▸ **Work instruction**
Please repeat nothing except the lines from the one containing "Image resolution: width=1192" through the end of the records, exactly and without pictures.

▸ **Dataset records**

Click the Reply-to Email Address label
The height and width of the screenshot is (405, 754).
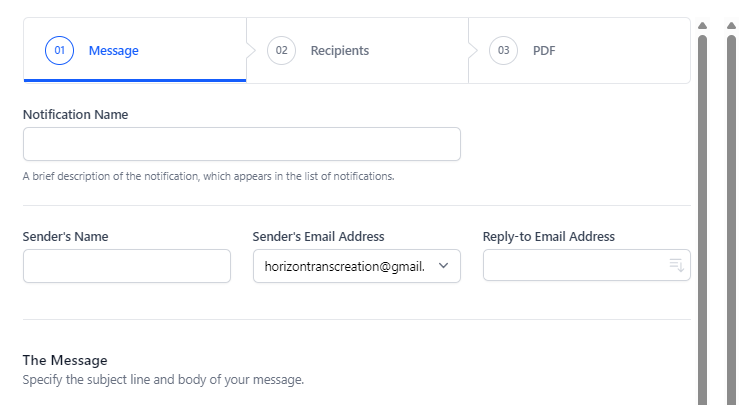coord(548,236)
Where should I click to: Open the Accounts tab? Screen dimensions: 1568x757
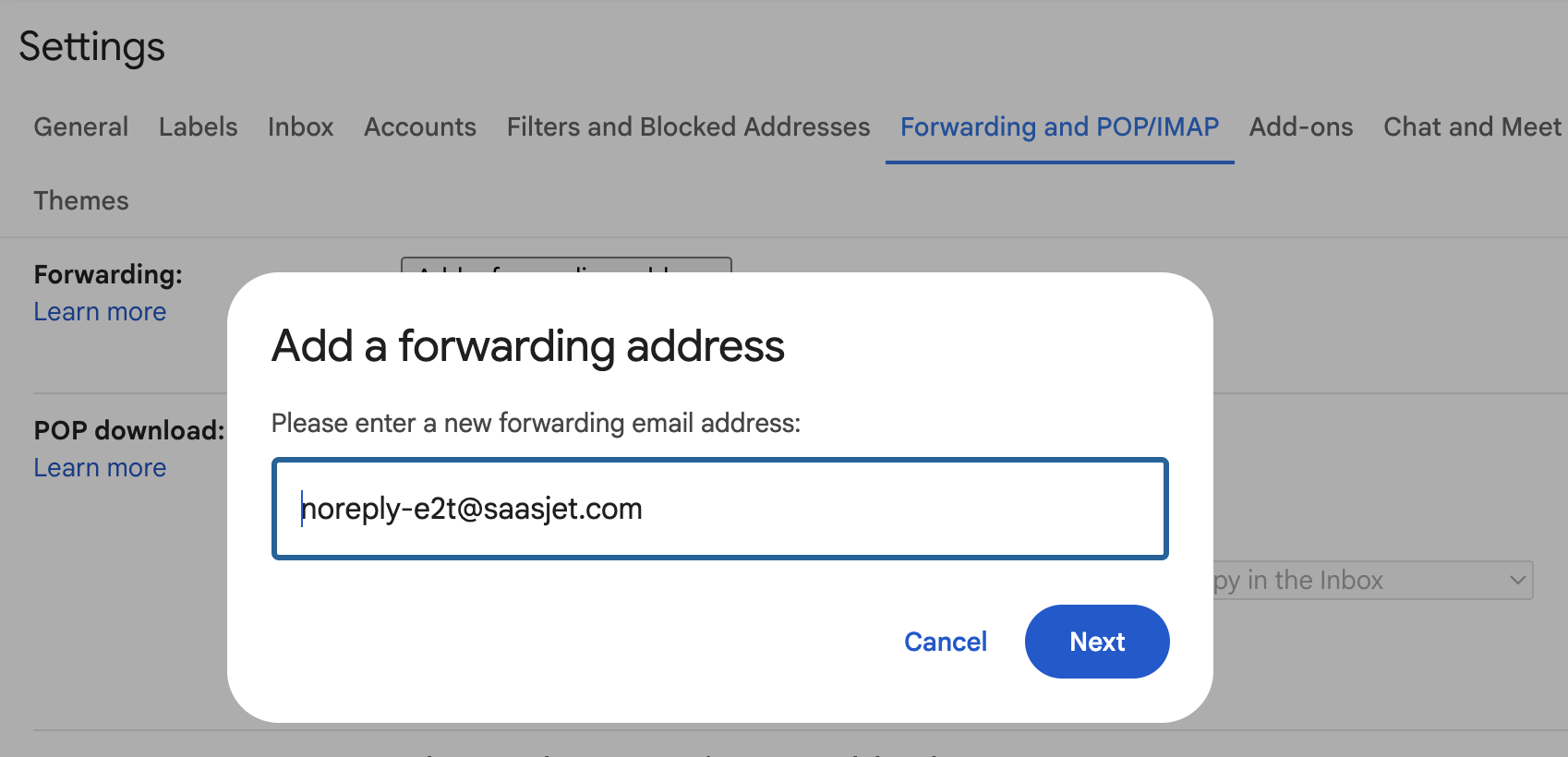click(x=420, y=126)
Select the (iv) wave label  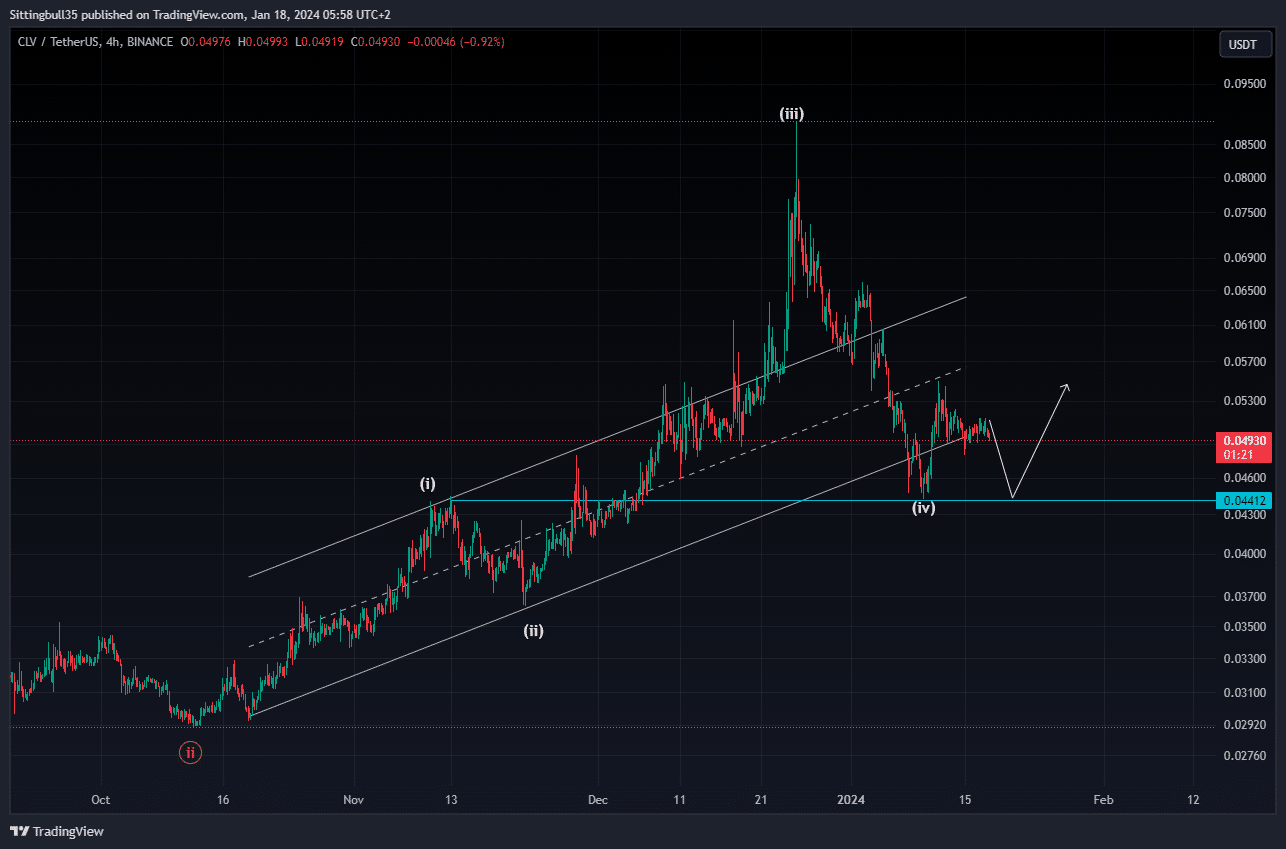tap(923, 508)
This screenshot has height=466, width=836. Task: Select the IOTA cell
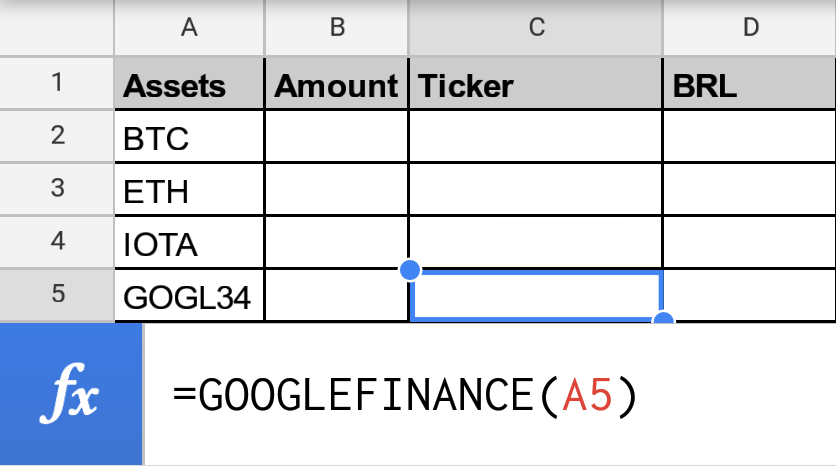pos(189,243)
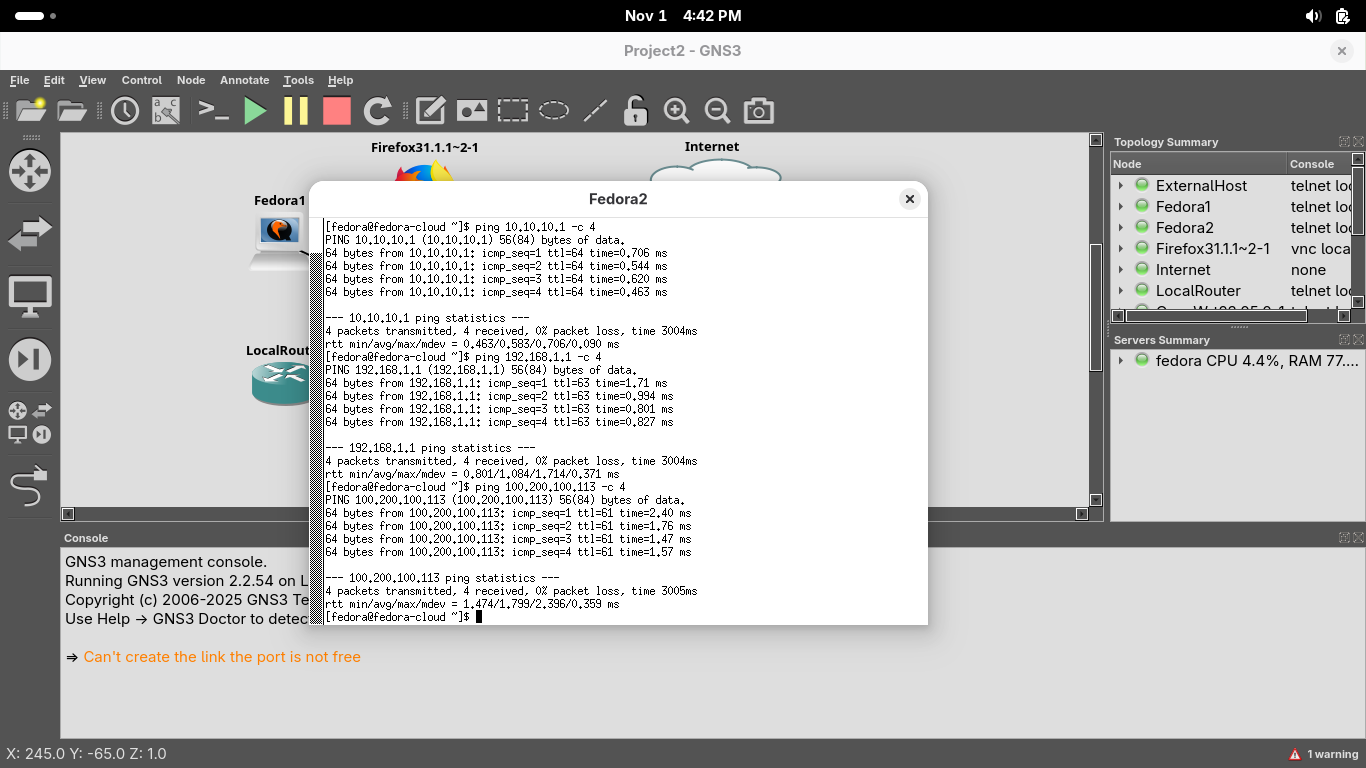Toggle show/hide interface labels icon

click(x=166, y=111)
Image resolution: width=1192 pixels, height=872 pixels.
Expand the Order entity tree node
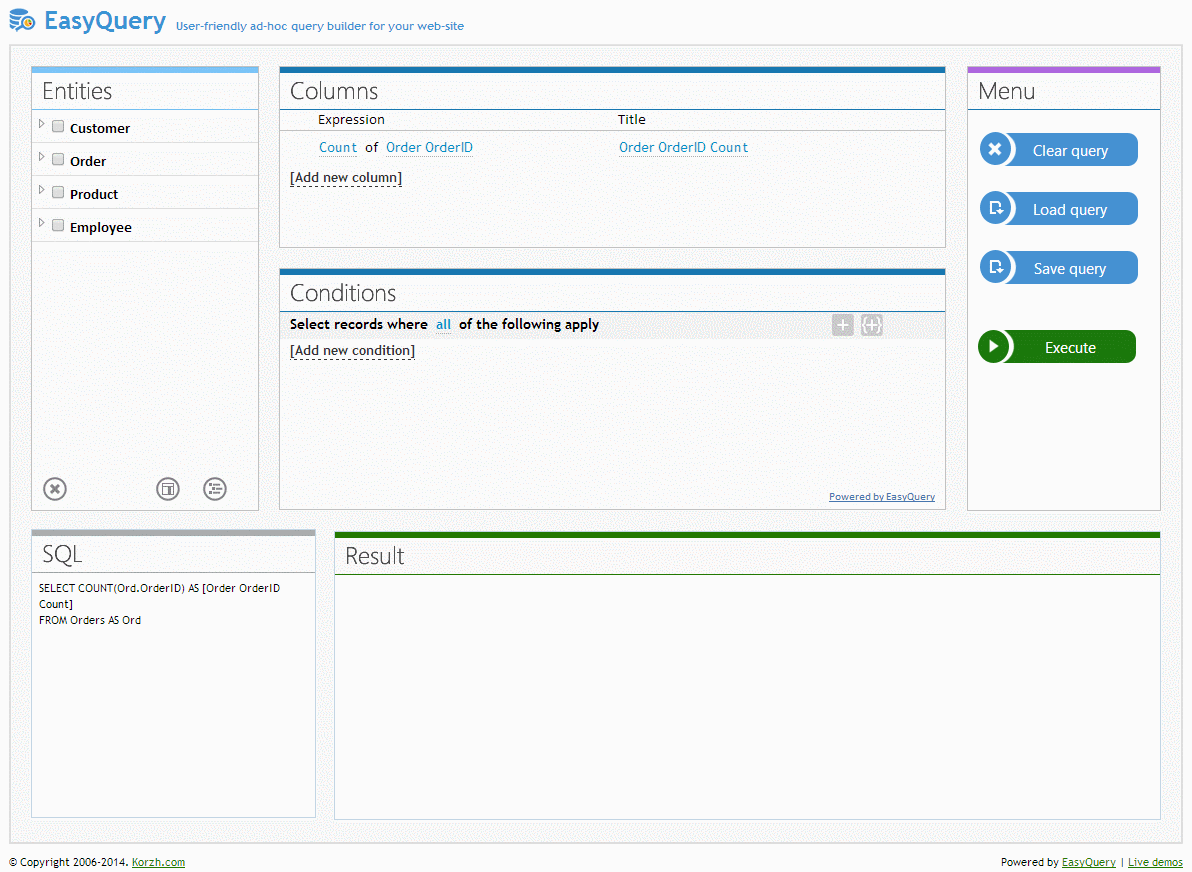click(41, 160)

▸ **Task response**
Image resolution: width=1192 pixels, height=872 pixels.
Expand the Order entity tree node
click(41, 160)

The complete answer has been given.